Much of the civilian casualties caused by Israel's assault are permutations of Scenario II. It is unknown how many sorties fall into each particular category--exactly how much Israel knows about the remaining civilian population and exactly how important each target is information I don't have. I do not know of any case in which the Israeli air force has been simply indifferent to civilian casualties--hitting an insignificant piece of infrastructure without regard to what's around it--but perhaps it has happened. If so, and in that circumstance, it should be condemned. But not condemned as the moral equal of Scenario I. But by and large, Israel has been remarkably forthcoming in telling us "here's what we're hitting, here's why we're hitting it."
The event in Scenario I, by contrast, was an accurate description of an operation launched by a Lebanese terrorist in Northern Israel. The leader of the operation was captured by Israeli forces and is currently in jail for quadruple homicide. He remains unrepentant. This man, Mr. Samir Kuntar is the top-priority prisoner that Hezbollah wants released--their stated reason for beginning this war.
There is a difference between accidentally killing civilians in the pursuit of a legitimate military objective, negligently killing civilians in the pursuit of a military objective, and deliberately setting out to kill civilians. In ethics, intent matters. And we have to remember the intentions of the participants in this conflict as a crucial aspect of who deserves our support.
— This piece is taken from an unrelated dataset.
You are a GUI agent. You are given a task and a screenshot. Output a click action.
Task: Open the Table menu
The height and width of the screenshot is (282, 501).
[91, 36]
I wrote up this test due to some remarks by my editor at the Carleton Progressive. He reprinted an article from Electronic Intifada that, among other things, asserted that the Hezbollah operation would be justified if it secured the release of Mr. Kuntar (that seeking to release this brutal terrorist would make the attack more just, not less). I said that as a liberal publication, we needed to disavow the notion that killing four year old girls is somehow noble. He responded that he'd be happy to write an editorial condemning the killing of children, but that currently it's Israel that's doing most of the child killing. I immediately averred--deliberately killing children. "Bombing an apartment complex is deliberate," he responded.
My editor is a very smart guy. I am fully confident he can understand the distinction I just outlined. Having the faith the defend that line, the fortitude to not lose perspective and equate unequal horrors, is a battle for the very soul of liberalism. And it's a fight we need to win.